O bicho, que tem um parentesco com nossa velha muriçoca (pernilongo), tornou-se um verdadeiro satanás, bem diferente dos tempos em que um repelente espiral verde em um suporte de alumínio, um mosquiteiro ou um spray de Detefon resolviam a parada.
Aliás, criado para dizimar essa e outras pragas do Egito, aquele spray combatia até “malária, febre amarela e tifo”, segundo uma campanha publicitária veiculada em 1953, em O Cruzeiro, revista semanal que circulou entre nós durante anos.
Com slogans do tipo “terrível contra os insetos”, “defenda sua casa” e compromisso de “proteção prolongada”, Detefon prometia exterminar ratos, baratas, moscas, mosquitos e formigas. Pena que uma substância integrante de sua fórmula foi banida em vários países nos anos 1970, por contaminar alimentos e intoxicar outros seres vivos.
Meu saudoso tio e padrinho Enoch, a quem visitei nos anos 1980, no Maranhão, certo dia, me vendo na sala batendo palmas acima da cabeça, esmagando as primeiras muriçocas ao entardecer, se aproximou olhando pros lados e cochichou:
– Não conte ainda pra ninguém... Acabo de descobrir um método não venenoso pra acabar com os mosquitos. Você sabe o que é tabaco?
– Será o que tô pensando, tio?
– Bem, seu safado, não quero saber o que você tá pensando. Tô falando do pó-de-rapé, torrado...
– Isso mesmo, tio! Né aquele que os velhos cheiram pra espirrar? Eles dizem que é bom pra enxaqueca, sinusite...

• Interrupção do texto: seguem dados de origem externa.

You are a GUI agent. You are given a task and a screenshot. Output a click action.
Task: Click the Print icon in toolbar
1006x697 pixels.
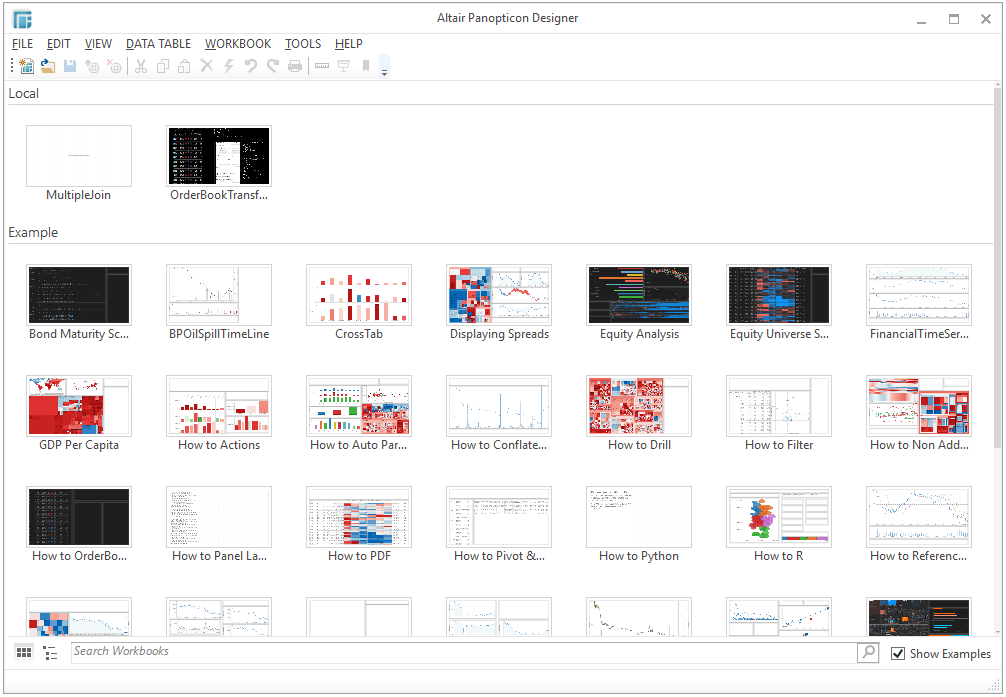295,66
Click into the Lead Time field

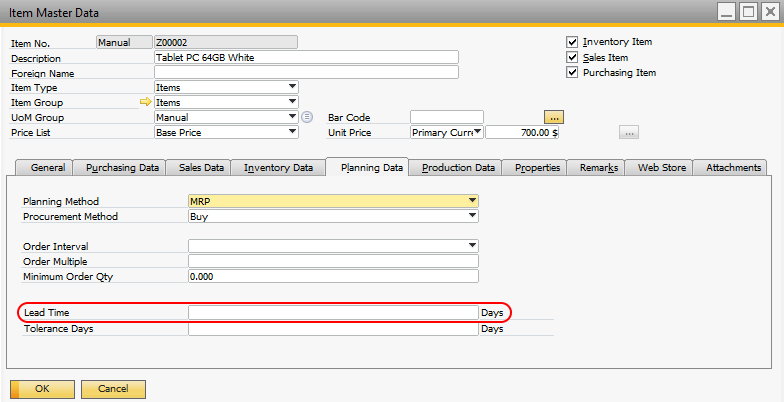click(x=333, y=313)
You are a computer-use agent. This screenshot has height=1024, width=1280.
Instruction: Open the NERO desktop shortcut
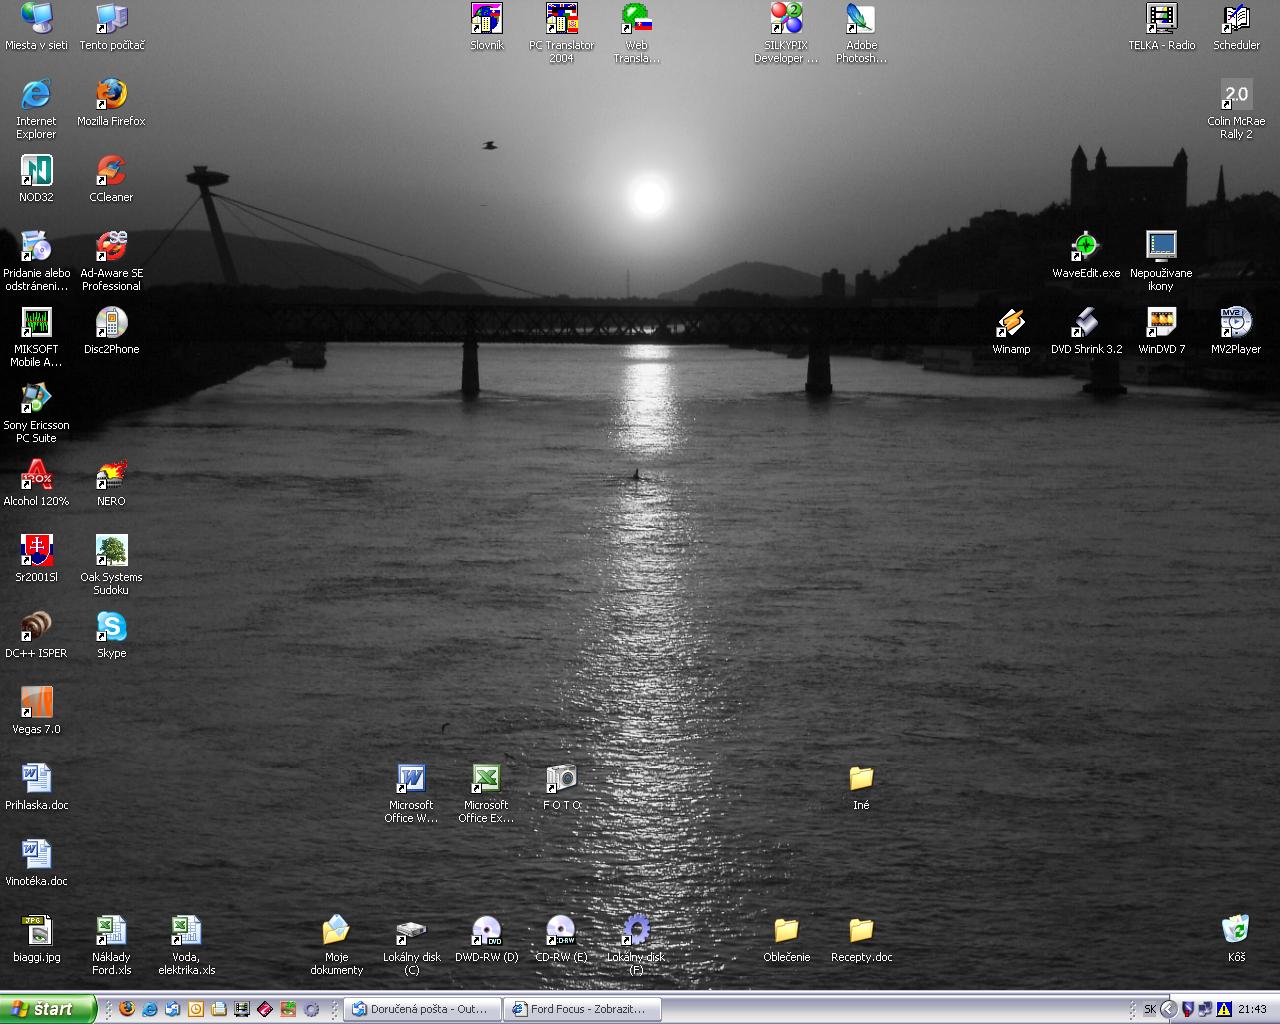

E saiu uma "conferência" sobre receitas amazônicas que apresentavam em seu composto, além de fumo, ervas como casca da copaíba, canela-de-velho, cumaru-de-cheiro, pau-pereira, entre outras. Alguns índios até hoje acreditam que, aspirando o pó, absorvem a energia dos espíritos que acompanham o pajé de sua tribo e os espíritos que habitam a floresta.

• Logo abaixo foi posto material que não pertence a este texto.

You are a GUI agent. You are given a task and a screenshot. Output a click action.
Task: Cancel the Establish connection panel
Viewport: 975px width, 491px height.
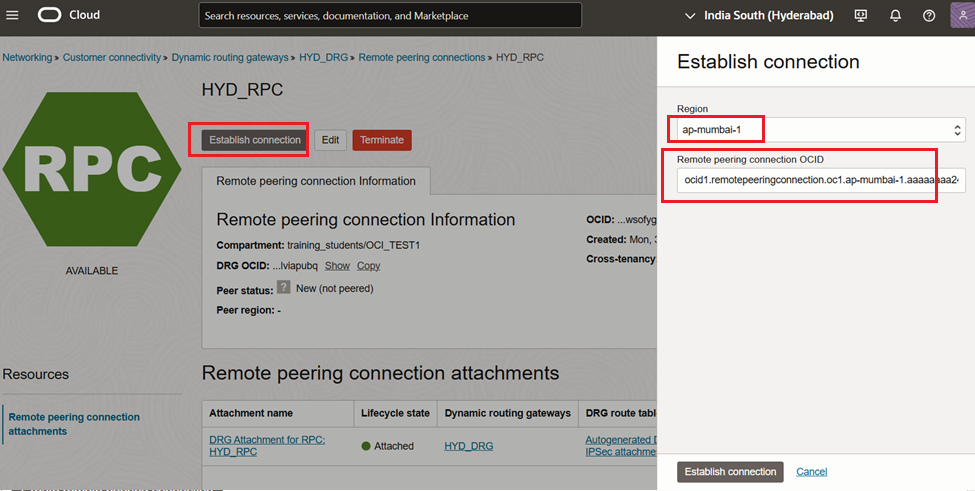pyautogui.click(x=811, y=472)
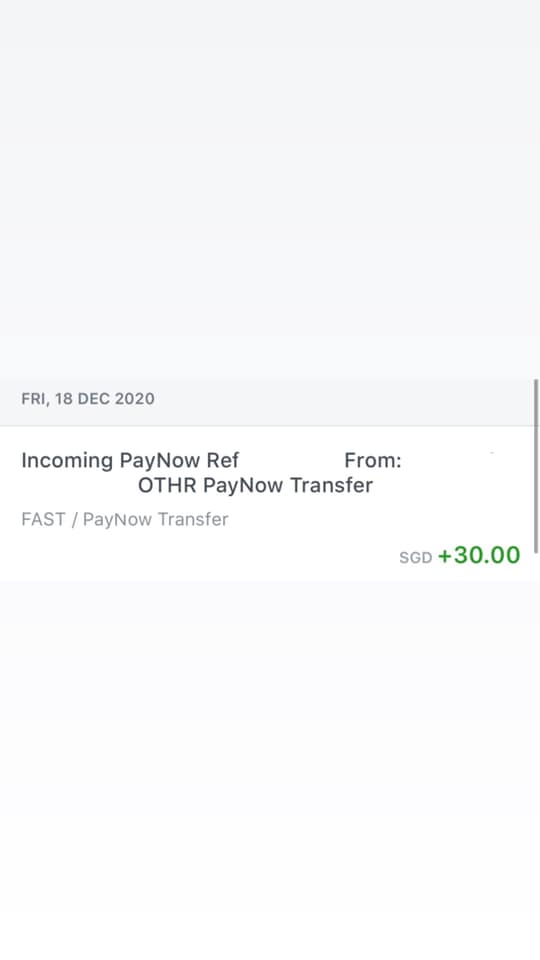Click DEC in the date header
This screenshot has width=540, height=960.
[93, 399]
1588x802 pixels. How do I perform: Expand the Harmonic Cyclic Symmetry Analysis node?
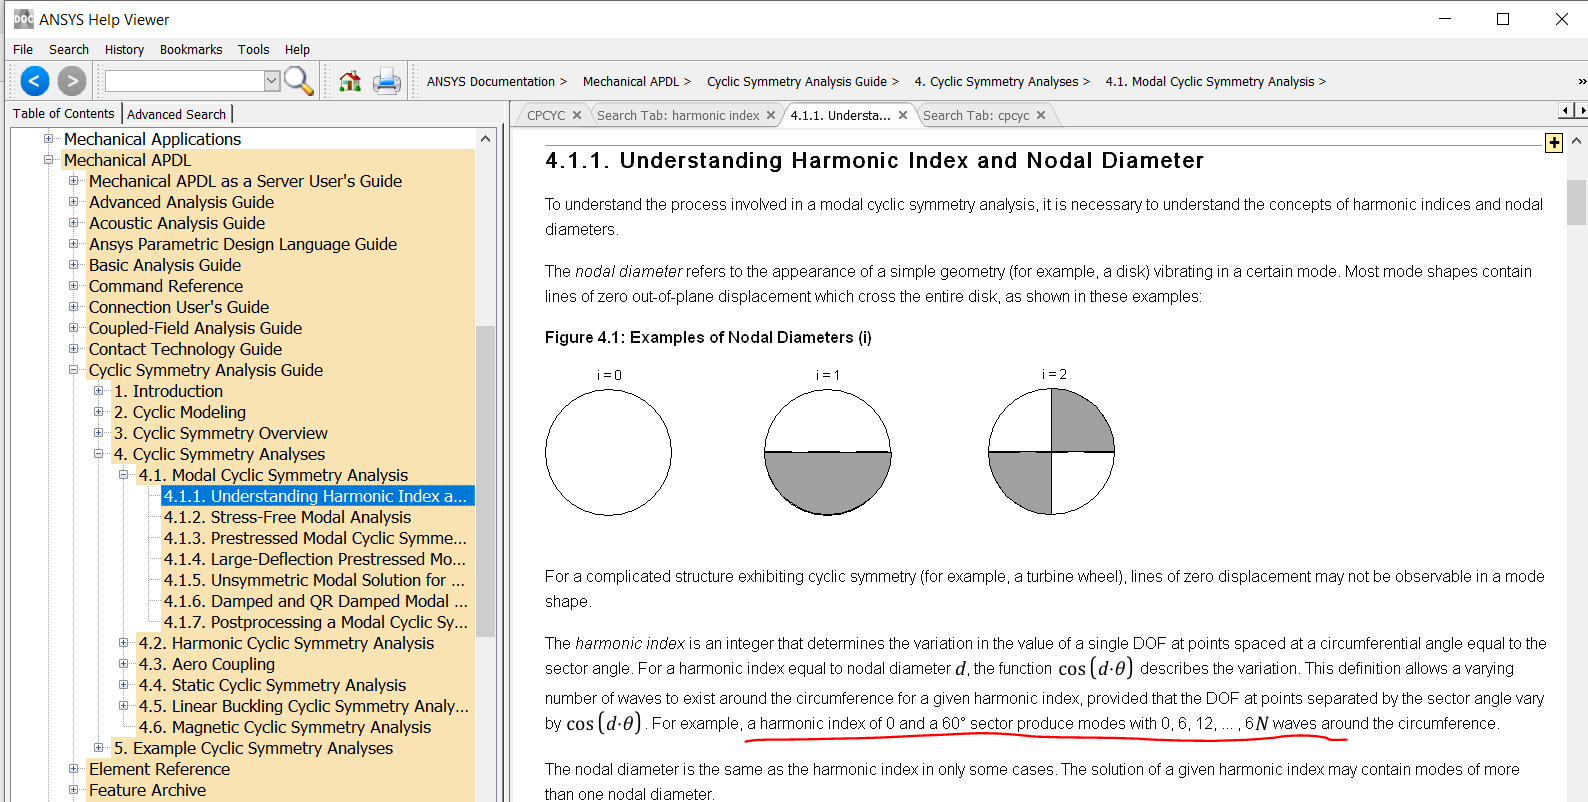(x=124, y=643)
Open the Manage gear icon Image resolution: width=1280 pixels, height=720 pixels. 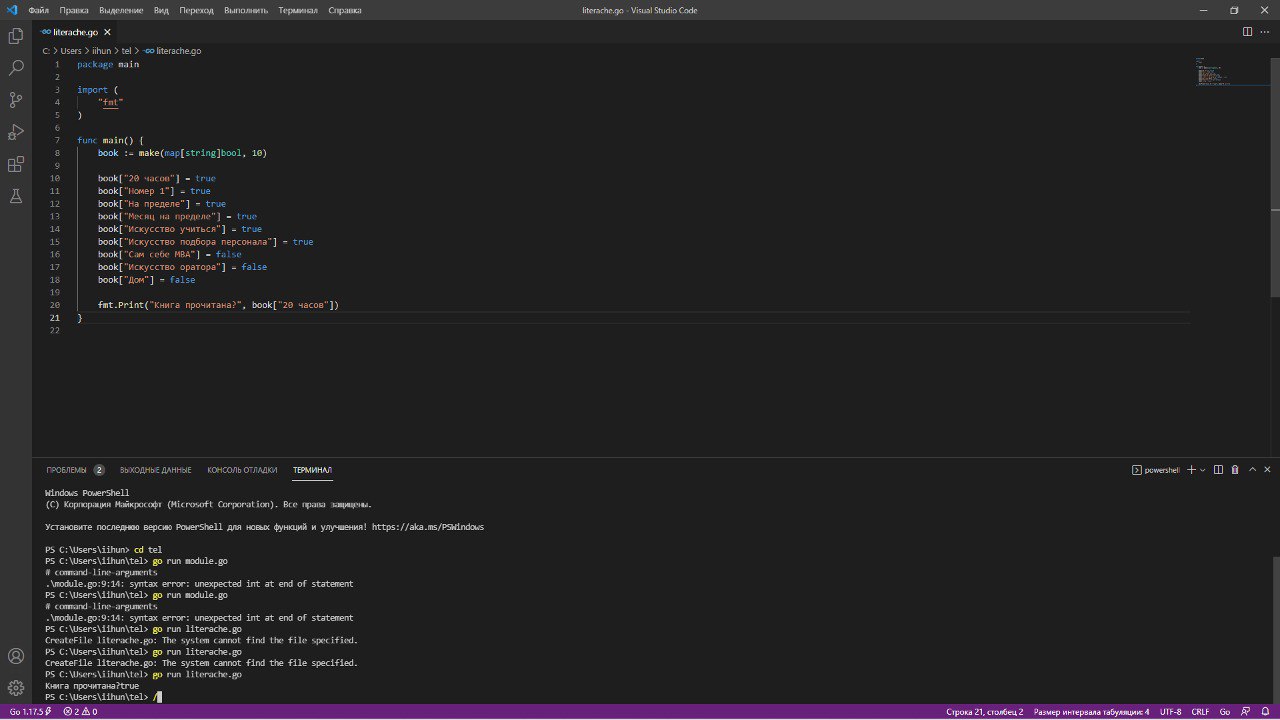tap(16, 688)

Atiçada a minha curiosidade, ele prosseguiu:
– Vai precisar de alguns seixos, aquelas pedras arredondadas de beira de rio.
– Só serve desse tipo?
– Se não achar, quebre em pedacinhos um bloco de calçamento de rua e me traga aqui.
Antes do anoitecer, voltei. Tio Enoch então, de forma bastante didática e paciente, me explicou que as pedrinhas deveriam ser distribuídas pelos cômodos da casa, após colocar uma pitada de pó sobre cada uma delas.
Segundo ele, quando as muriçocas vissem a novidade, não resistiriam à tentação e dariam umas cafungadas, buscando uma overdose de espirros. Com o porre, bateriam a cabeça nos seixos e cairiam duras, vítimas de traumatismo craniano, sem chance sequer de tentar fraudar eventual exame antidoping.
Mesmo com cara de besta, caí na gargalhada e quase digo aquilo que vocês estão imaginando, mas faltou coragem. Havia muito carinho e respeito entre nós. Optei então por disseminar a “receita” entre amigos e até hoje ainda encontro quem perca alguns minutos prestando atenção no que relato, oralmente ou por escrito.
Agora que finalmente os gringos descobriram como se pronuncia “dengue”, me pego pensando sobre o que teria acontecido se a “receita” do tio Enoch circulasse no meio científico e o FDA, órgão governamental dos EUA que controla medicamentos e materiais biológicos, resolvesse acatar a estratégia como política oficial de combate à dengue. Talvez uma revolução na saúde pública mundial, digna de um Prêmio Nobel póstumo!
Ironia à parte, por conta do aquecimento global e de seu impacto devastador sobre as comunidades, pobres ou não, o cenário é alarmante. A dengue, ao cruzar fronteiras e bater à porta de novos lares, trazendo na bagagem dores no corpo, hemorragias e morte, reforça a emergência de se rediscutir a pauta ambiental, o abuso do planeta. Se houver tempo.